On Tuesday 27 September 2011, 11:32:35, Yitzchak Gale wrote:
I wrote:
Can you guarantee for some value of m that for each note N, only the first m notes following N might end earlier than N? If so, then the following simple algorithm is linear and runs in constant space. You could then use: sortAlmostBy m (comparing endTime) ...You might be able to do a little better than this.
After running some tests, it seems empirically that you can use m `div` 2 instead of m for lists of even length, which gives you a nice speedup for larger values of m. For lists of prime length, the best you can do seems to be m-1. It's more complicated for lists of non-prime odd length.
I can't immediately see why any of that is true.
Daniel to the rescue perhaps?
I have to confess, I'm not even sure what you mean. Okay, m is the maximal number of following notes that may end earlier than the current. But to which list(s) does the length refer?
test n k = fmap (all isSorted . map (sortAlmostBy n compare)) $ rands k
With what parameters did you call test? Prelude Almost System.Random> test 12 16 True (0.12 secs, 178509776 bytes) Prelude Almost System.Random> test 12 17 False (0.00 secs, 592904 bytes) The only big variation in runtimes I find is due to a violation of the preconditions of sortAlmostBy, when all shortcuts. (But the most of the runtime is used for generating the lists. If I completely evaluate such a list of lists prior to sorting, then m has a measurable impact on time even when all doesn't shortcut, however, in that situation it's basically monotonic in m, as expected).

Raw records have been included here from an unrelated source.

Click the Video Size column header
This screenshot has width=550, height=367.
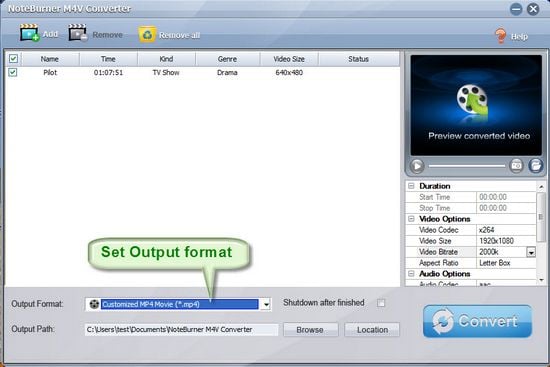coord(289,59)
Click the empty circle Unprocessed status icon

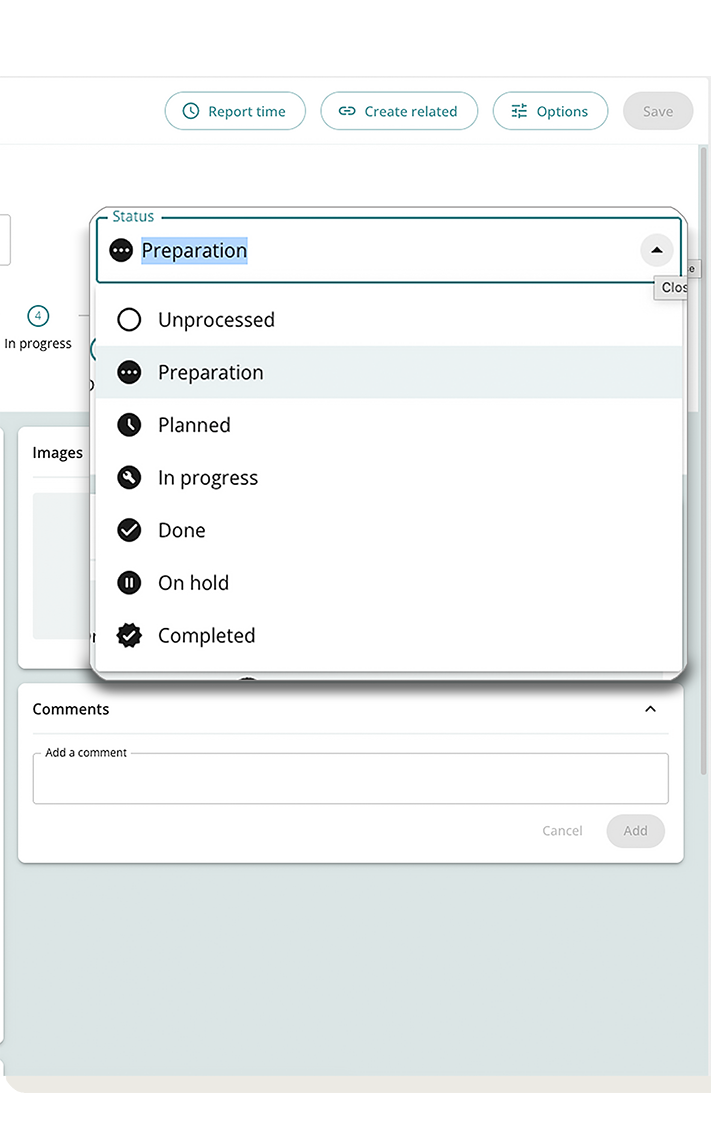coord(129,320)
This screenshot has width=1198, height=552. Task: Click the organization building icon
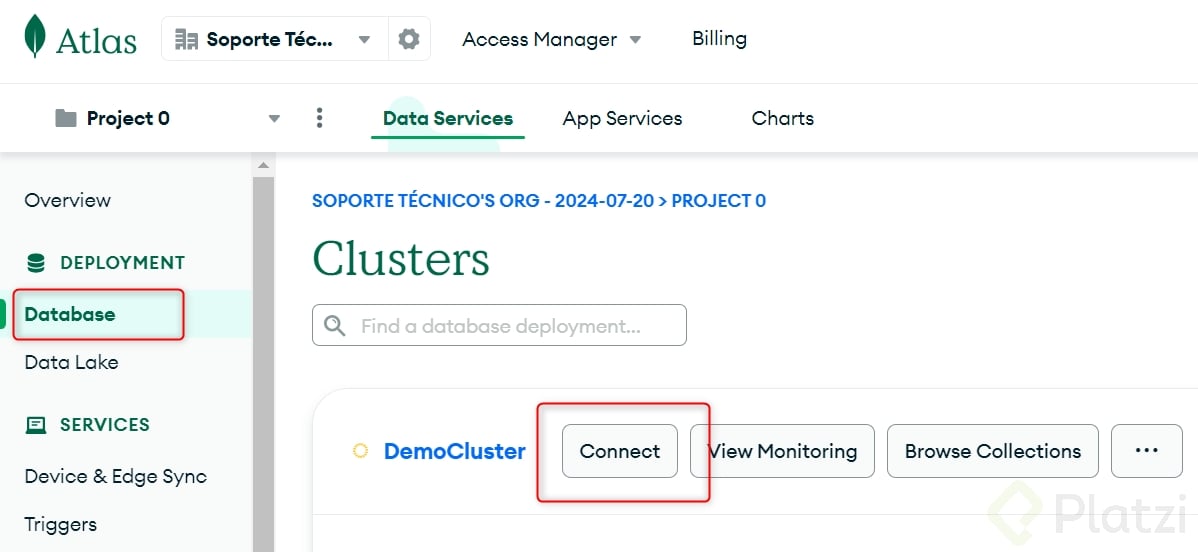point(186,39)
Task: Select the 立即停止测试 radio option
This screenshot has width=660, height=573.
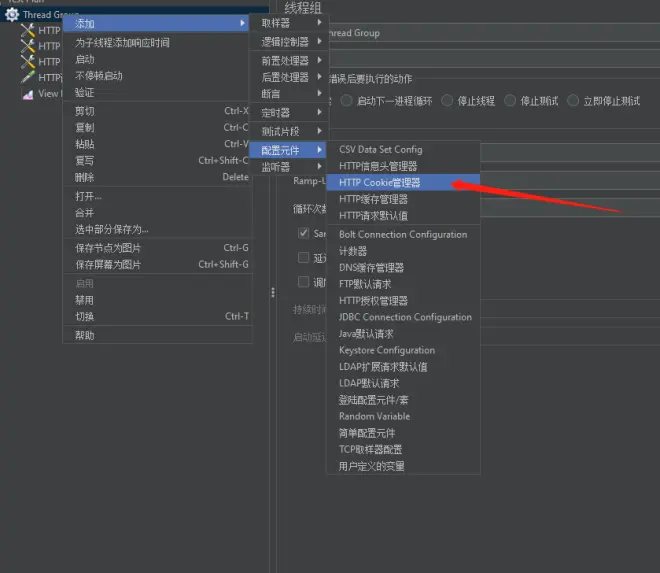Action: (573, 101)
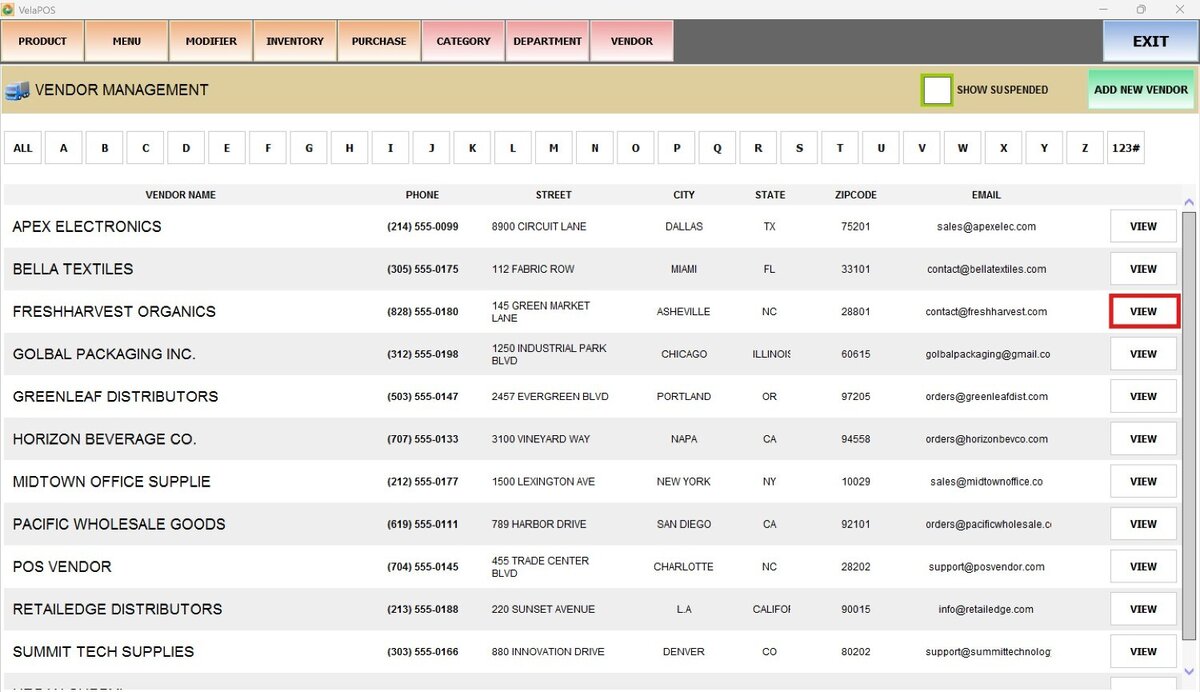Filter vendors by letter G
This screenshot has height=692, width=1200.
click(x=309, y=148)
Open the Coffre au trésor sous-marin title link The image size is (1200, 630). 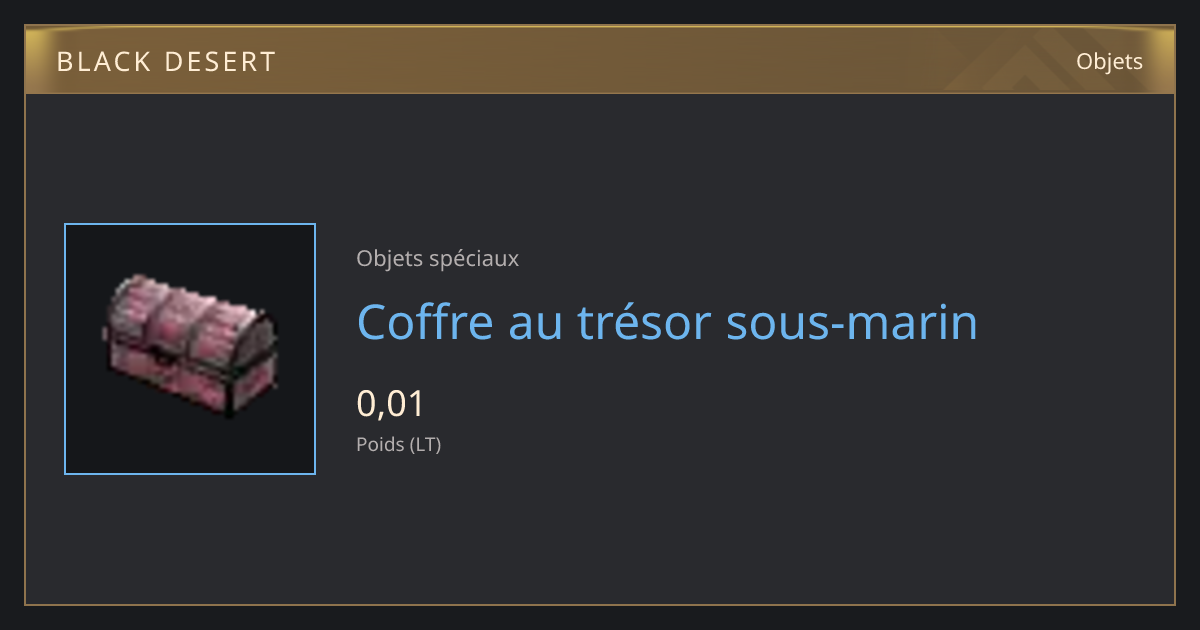tap(667, 322)
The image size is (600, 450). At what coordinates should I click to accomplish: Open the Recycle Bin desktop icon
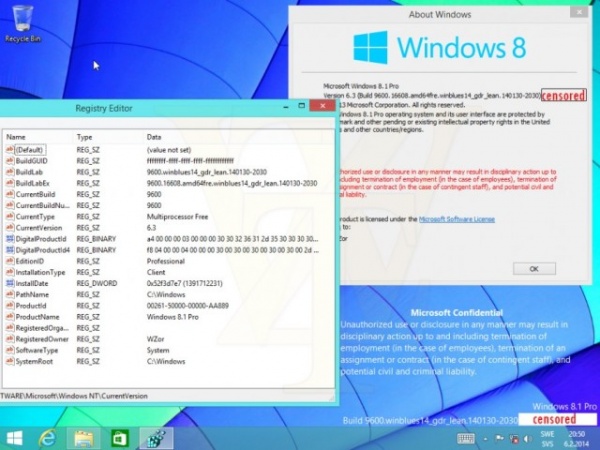pyautogui.click(x=21, y=22)
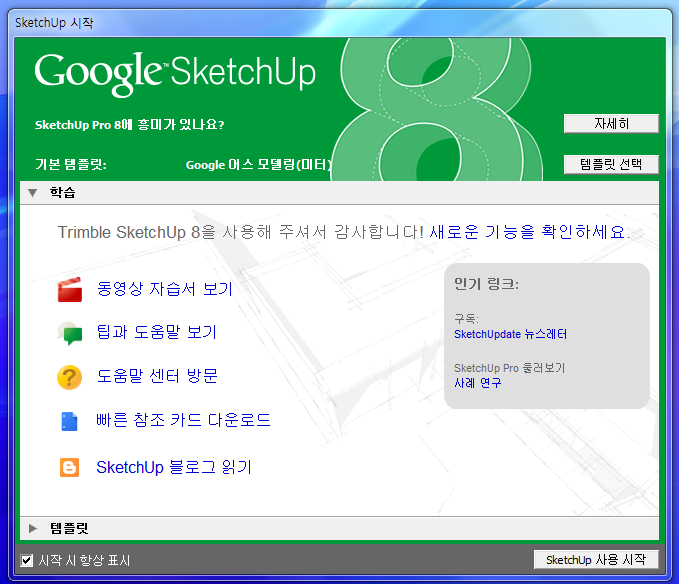Image resolution: width=679 pixels, height=584 pixels.
Task: Click the red clapperboard video tutorial icon
Action: [69, 290]
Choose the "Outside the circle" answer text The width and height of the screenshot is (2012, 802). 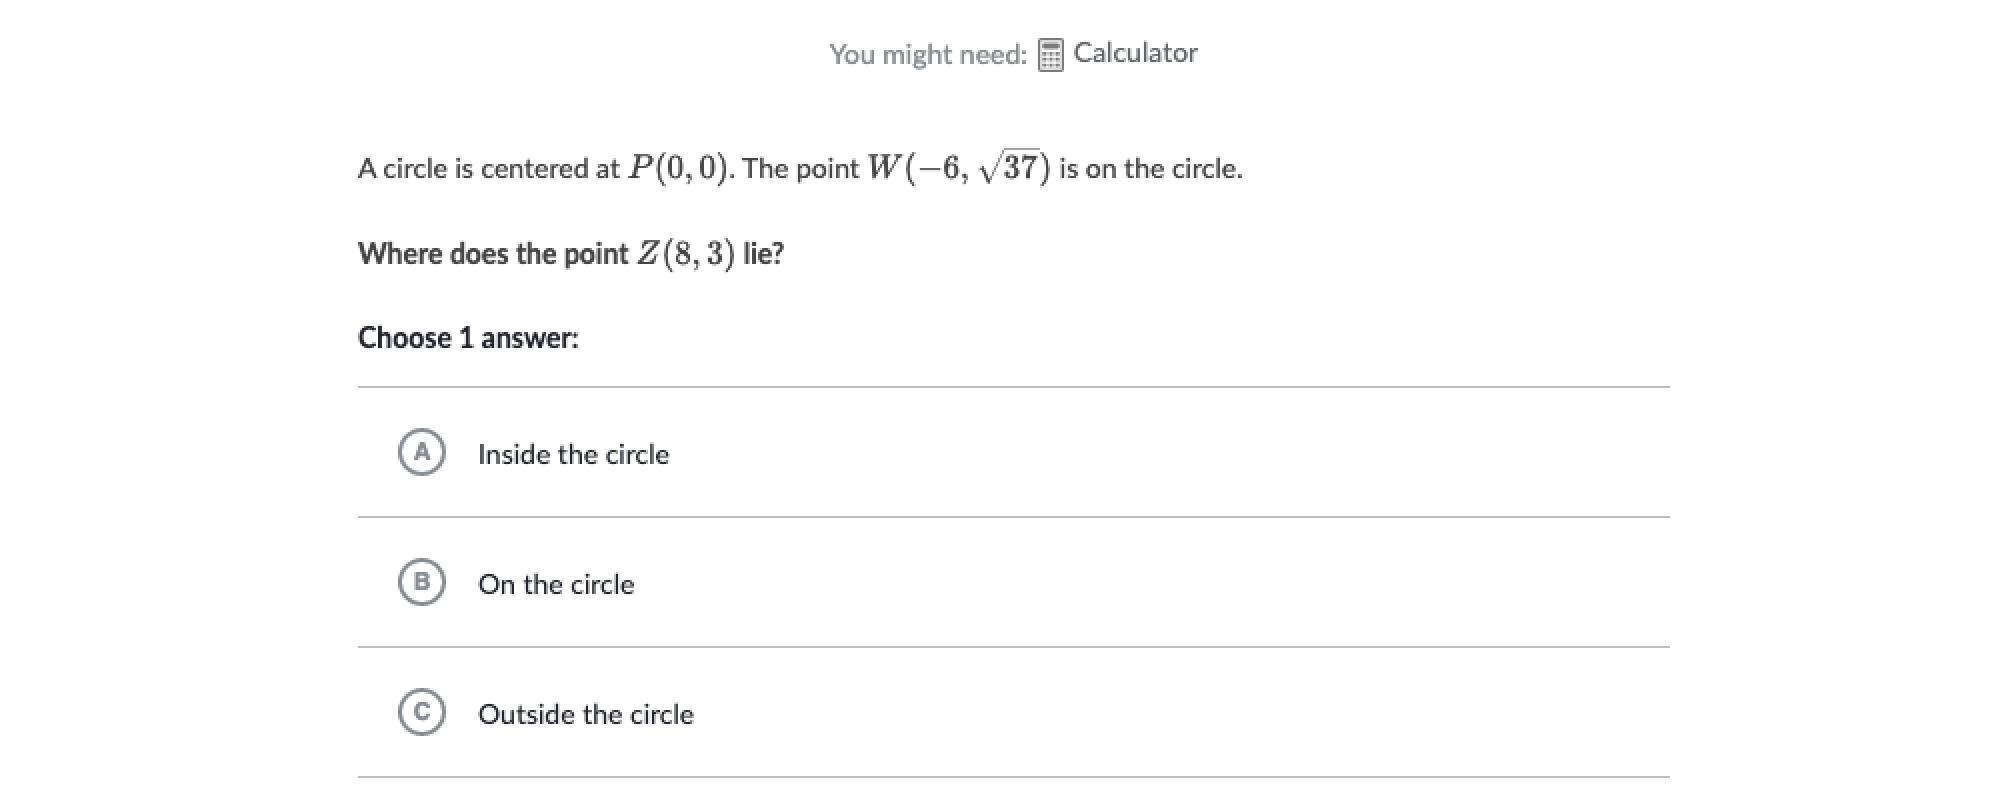point(585,715)
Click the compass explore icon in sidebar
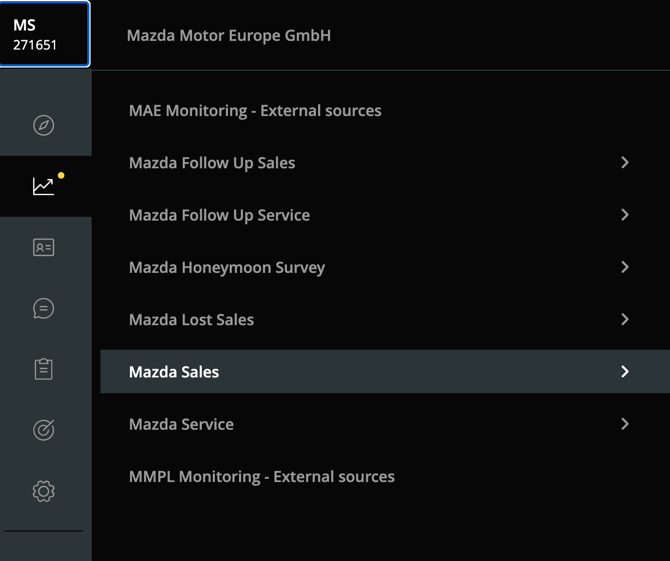The height and width of the screenshot is (561, 670). pyautogui.click(x=43, y=125)
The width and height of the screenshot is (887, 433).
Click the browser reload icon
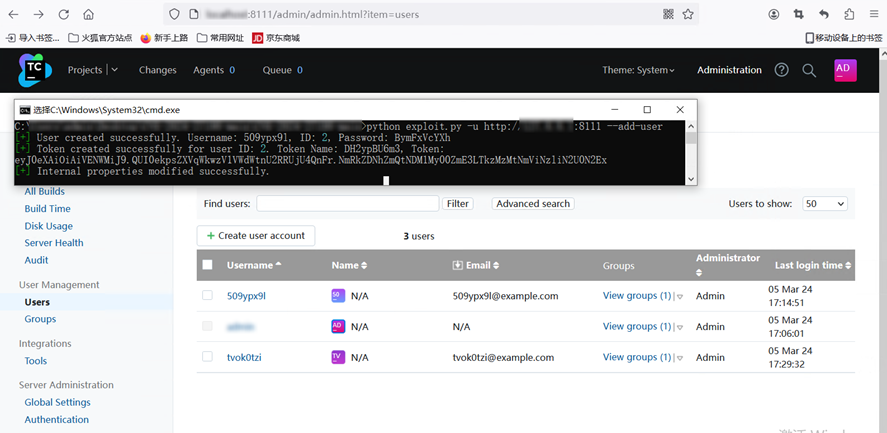(64, 15)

isSorted xs = and . zipWith (<=) xs $ drop 1 xs
rands d = fmap (take 100 . map (concat . zipWith (map . (+)) [0,d ..] . chunksOf d) . chunksOf 1000 . randomRs (0, d-1)) newStdGen
You generate 100 lists of length 1000, such that the entries at index k*d <= i < (k+1)*d are between k*d (inclusive) and (k+1)*d (exclusive). Now, if you split those lists into chunks of length m, the preconditions of sortAlmostBy are only guaranteed to hold if each of the d-long chunks from the generation meets at most two m-long chunks. That is the case if (and only if, if the entire list is long enough) m + gcd m d >= d If m + gcd m d < d, you will sooner or later encounter a d-chunk meeting three (or more) m-chunks. The probability that the first element of that d-chunk is larger than the last is nearly 1/2 [(d-1)/2d], so it doesn't take many such situations until you get a non-sorted list with sortAlmostBy m. So, if running time is monotonic in m, under the assumption that the preconditions of sortAlmostBy hold, the optimal choice of m is min { m \in N : m + gcd m d >= d } For even d, that's d/2, for d prime it's d-1, generally, it's (1 - 1/p)*d, where p is the smallest prime factor of d. I haven't analysed your merging function, but at first glance, merging c chunks of length m each is O(c*m); so, since sorting each chunk is O(m*log m), it'd overall be O(c*m*log m) = O(n*log m) = O(n*log (n/c)) It has larger overhead than sortBy, so if n is small or m is large, sortBy is likely to be better, but if n is large and m relatively small, sortAlmostBy can be significantly (but not dramatically, excluding extreme cases where you can do much better) faster.